Geological Observations: The petrified wood sample is mottled in appearance, or in other words, marked with spots and smears in a variety of colors. These colors are the result of chemical impurities in the quartz (Dept. of Earth Science, 2002). The shades represent different metallic compositions, with red, brown, and yellow resulting from traces of iron Figure 1). The green and blue result from traces of copper and cobalt, while manganese results in a pink hue (Dept. of Earth Science, 2002). These colors are most clearly visible on the polished top of the wood sample. Cracks along the sides of the outer bark range in size longer than 20 cm.

What caused the lines/cracks in the outer bark? 

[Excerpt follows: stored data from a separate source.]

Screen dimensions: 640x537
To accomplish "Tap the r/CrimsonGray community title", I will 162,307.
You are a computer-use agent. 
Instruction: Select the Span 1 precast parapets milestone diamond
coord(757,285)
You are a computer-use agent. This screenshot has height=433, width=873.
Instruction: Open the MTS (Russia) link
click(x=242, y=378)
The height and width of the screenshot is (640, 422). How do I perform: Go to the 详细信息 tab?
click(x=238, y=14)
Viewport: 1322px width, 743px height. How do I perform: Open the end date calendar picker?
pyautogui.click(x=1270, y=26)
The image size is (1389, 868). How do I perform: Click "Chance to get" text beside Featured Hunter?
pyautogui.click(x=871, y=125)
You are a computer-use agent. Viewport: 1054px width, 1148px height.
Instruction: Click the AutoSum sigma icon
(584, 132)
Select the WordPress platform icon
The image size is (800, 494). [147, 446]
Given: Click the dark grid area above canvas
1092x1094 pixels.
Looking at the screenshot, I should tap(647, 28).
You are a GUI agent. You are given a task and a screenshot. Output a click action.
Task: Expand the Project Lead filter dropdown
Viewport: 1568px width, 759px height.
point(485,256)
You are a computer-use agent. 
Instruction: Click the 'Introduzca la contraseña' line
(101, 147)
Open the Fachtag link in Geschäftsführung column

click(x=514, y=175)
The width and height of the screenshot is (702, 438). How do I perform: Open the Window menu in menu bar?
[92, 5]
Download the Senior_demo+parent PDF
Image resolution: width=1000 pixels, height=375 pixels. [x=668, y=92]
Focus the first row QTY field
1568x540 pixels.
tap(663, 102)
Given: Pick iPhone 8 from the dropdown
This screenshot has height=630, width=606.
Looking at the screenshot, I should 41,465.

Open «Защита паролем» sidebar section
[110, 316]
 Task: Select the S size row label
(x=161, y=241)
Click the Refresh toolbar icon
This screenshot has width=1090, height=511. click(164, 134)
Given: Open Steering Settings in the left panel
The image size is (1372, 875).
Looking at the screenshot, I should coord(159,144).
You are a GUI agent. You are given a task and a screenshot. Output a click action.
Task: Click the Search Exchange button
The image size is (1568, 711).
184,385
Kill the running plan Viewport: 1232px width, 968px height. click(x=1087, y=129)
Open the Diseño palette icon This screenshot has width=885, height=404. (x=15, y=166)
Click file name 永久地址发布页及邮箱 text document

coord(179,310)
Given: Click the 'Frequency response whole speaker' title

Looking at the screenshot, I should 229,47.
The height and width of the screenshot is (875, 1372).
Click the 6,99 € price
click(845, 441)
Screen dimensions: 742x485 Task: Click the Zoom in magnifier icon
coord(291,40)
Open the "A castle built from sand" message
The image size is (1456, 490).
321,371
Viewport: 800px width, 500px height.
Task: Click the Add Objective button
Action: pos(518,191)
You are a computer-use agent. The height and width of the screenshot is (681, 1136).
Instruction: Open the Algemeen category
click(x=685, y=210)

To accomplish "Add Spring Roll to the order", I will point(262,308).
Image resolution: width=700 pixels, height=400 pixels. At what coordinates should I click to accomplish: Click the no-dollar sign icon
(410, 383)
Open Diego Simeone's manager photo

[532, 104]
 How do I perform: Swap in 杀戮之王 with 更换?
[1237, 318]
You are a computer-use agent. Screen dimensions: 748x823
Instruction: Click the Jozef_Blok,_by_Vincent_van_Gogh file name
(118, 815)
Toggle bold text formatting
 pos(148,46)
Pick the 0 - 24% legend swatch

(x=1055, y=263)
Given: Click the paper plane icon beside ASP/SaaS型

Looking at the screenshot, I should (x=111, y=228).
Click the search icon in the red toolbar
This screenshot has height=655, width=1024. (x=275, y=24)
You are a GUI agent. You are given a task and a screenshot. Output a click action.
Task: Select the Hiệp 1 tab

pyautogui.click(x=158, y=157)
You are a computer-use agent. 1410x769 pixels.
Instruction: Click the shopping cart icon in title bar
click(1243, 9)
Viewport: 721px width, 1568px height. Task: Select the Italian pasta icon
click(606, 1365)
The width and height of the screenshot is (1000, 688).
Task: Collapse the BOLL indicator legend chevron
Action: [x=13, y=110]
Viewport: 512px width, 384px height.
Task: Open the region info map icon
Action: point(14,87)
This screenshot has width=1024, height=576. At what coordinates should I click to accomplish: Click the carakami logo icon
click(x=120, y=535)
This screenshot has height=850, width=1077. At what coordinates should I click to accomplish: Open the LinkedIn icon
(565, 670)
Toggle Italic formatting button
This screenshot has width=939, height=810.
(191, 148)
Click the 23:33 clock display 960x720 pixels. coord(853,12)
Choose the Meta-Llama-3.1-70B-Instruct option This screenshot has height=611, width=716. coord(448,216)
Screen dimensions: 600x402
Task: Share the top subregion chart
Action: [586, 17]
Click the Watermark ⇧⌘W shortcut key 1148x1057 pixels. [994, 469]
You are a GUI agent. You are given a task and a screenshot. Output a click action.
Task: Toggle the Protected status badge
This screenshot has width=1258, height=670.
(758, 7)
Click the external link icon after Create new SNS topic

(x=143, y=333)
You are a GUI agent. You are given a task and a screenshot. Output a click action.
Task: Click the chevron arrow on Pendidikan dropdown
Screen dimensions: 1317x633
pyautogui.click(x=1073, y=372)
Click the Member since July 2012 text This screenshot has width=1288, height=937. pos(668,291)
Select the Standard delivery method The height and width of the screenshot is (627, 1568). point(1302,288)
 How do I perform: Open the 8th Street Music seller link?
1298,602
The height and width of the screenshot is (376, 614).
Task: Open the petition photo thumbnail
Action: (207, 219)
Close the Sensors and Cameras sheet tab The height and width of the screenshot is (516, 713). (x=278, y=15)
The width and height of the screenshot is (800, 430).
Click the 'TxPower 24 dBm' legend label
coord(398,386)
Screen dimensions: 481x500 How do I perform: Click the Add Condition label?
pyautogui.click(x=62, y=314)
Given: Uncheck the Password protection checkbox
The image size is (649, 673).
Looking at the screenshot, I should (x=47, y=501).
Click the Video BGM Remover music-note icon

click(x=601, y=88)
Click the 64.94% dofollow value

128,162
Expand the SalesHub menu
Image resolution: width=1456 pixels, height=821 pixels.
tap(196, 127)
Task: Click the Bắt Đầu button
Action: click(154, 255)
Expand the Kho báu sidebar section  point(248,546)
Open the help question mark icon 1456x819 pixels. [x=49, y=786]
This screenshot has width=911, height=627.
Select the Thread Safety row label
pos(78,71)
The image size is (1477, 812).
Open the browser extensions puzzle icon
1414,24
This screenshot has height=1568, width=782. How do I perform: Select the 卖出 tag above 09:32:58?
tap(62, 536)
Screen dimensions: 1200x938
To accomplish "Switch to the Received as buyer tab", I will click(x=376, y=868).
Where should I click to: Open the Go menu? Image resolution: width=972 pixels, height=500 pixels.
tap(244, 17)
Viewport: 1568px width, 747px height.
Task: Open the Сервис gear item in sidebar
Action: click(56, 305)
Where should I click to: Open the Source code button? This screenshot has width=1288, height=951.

Contributed by: Macaira Smith

Geologic question: When deciding what site I wanted to dive further into, I was interested in the petrified wood largely because I didn’t understand it. How could something look like a tree stump and feel like a rock? When my group went to collect observations, however, the first thing that drew my attention was the long lines of crevices or cracks, kind of resembling scratch marks or insect tunnels, scattered along the outer bark. There were far too many for it to have been done by humans, so I began to wonder what really caused these lines? This question is related to geology because the things that are preserved in wood through petrification can tell us a great deal about the environment in which the tree lived.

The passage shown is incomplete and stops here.